>> start Data to process

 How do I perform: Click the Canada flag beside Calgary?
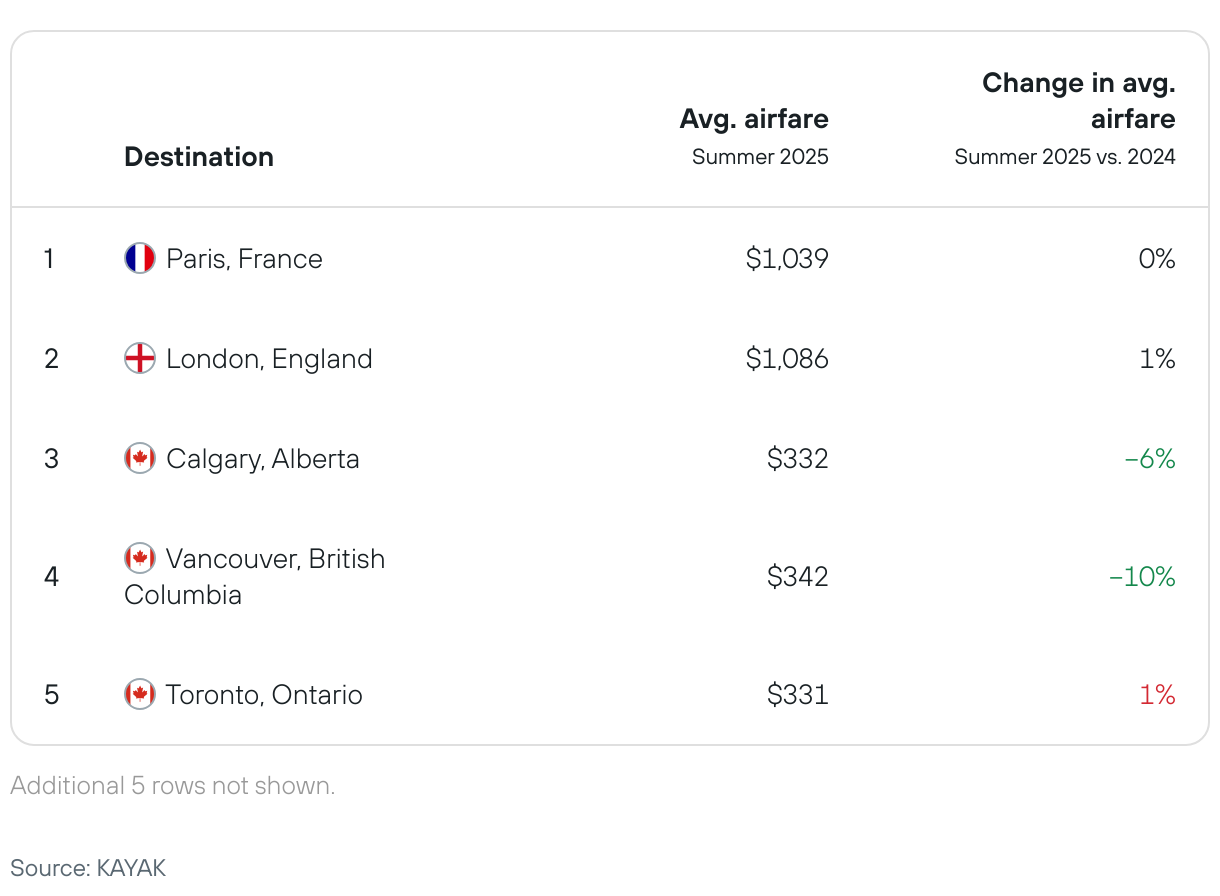click(140, 459)
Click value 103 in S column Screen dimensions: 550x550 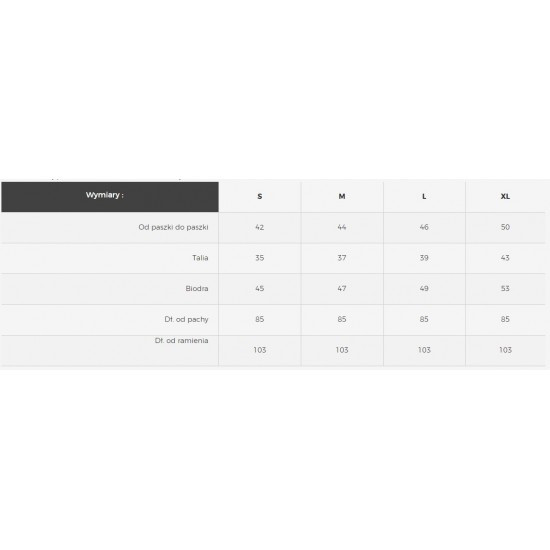pos(260,350)
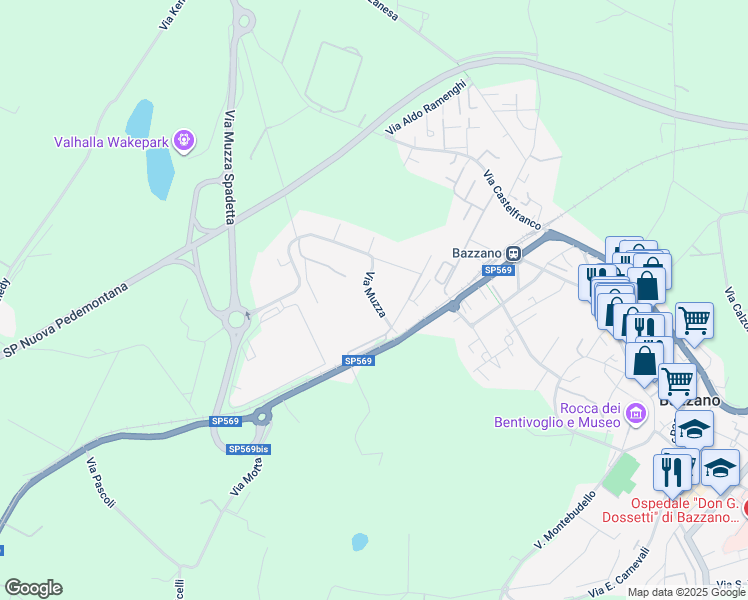Viewport: 748px width, 600px height.
Task: Click the shopping cart marker overlapping the Bazzano town label
Action: 677,383
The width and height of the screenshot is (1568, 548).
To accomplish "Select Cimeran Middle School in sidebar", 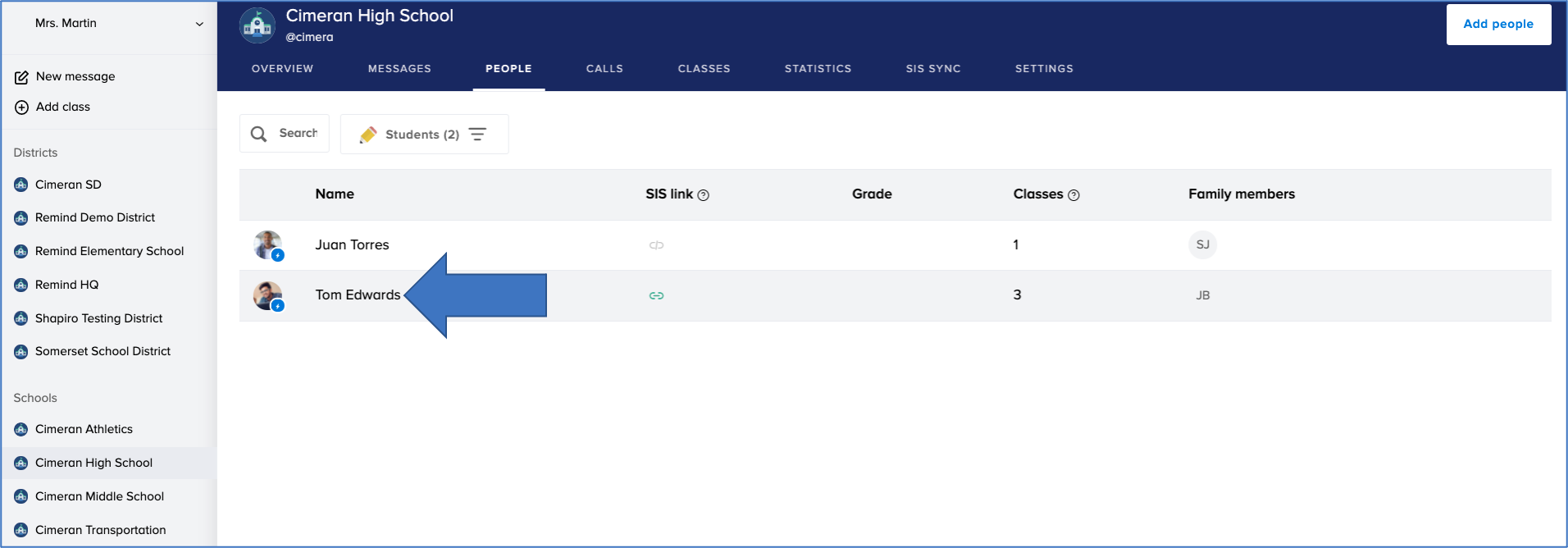I will click(x=99, y=496).
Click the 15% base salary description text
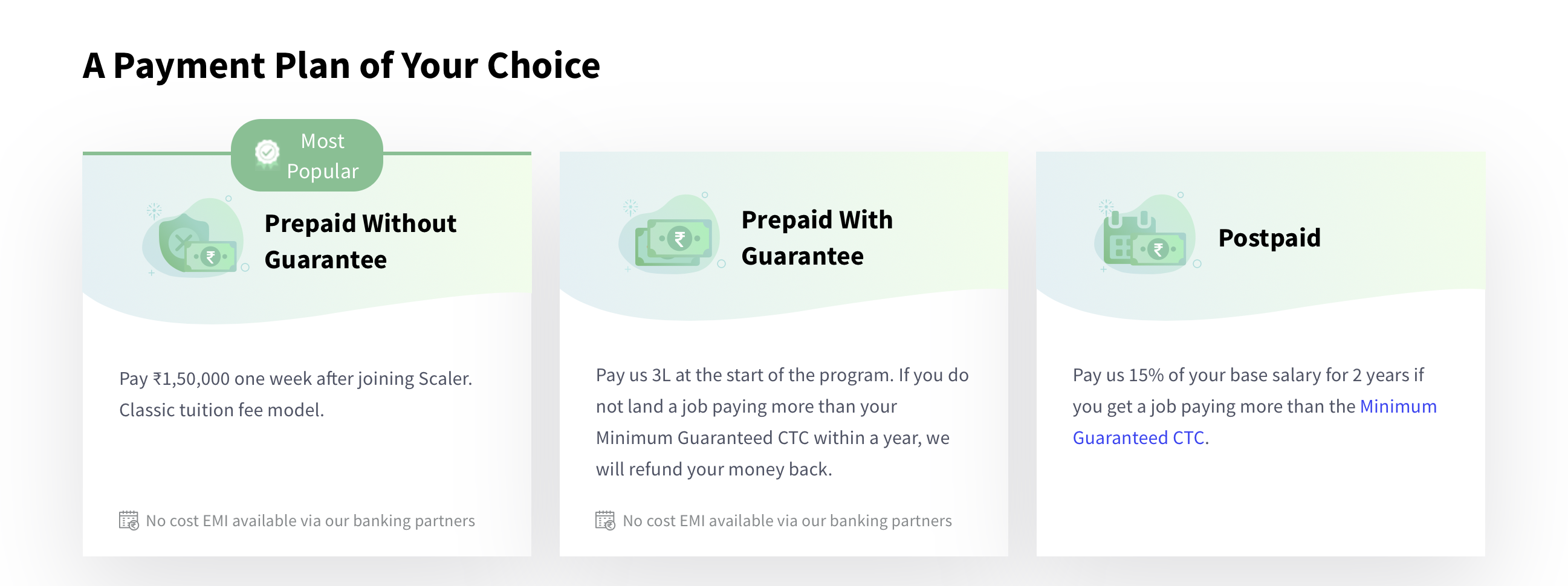Screen dimensions: 1568x586 tap(1248, 375)
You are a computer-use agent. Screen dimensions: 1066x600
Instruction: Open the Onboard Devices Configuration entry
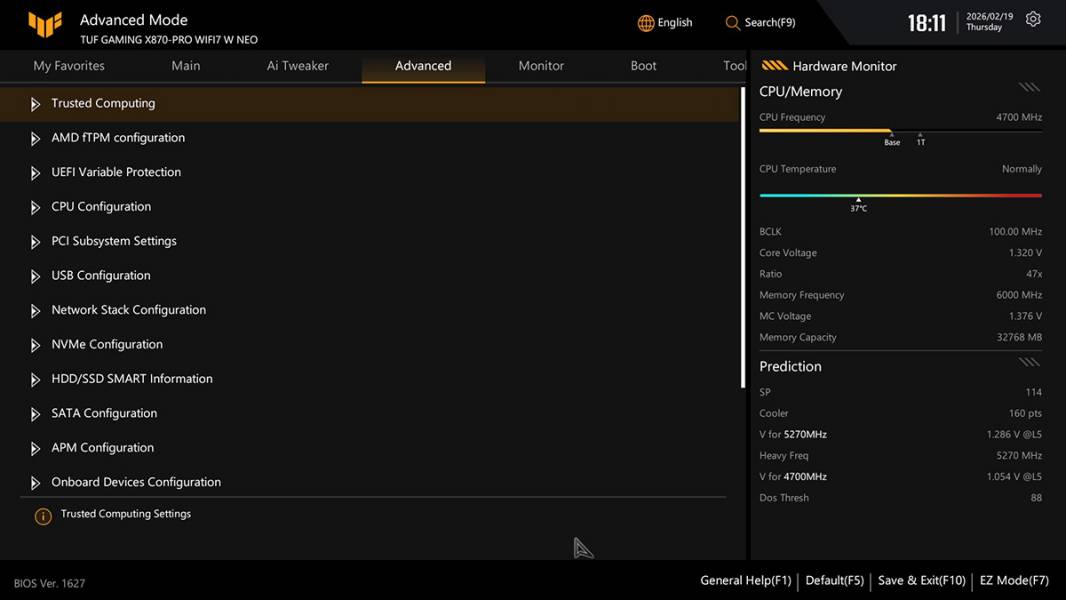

>> end Data to process

Reproduce the data from the line containing "Click the 15% base salary description text" through the end of the data, both ends included, substituting "base pay" for "base salary" and leaving everything else unchanged. Omit the pictures from your answer.

Click the 15% base pay description text
Screen dimensions: 1568x586 tap(1248, 375)
You are a computer-use agent. Screen dimensions: 1066x600
Instruction: Open the Onboard Devices Configuration entry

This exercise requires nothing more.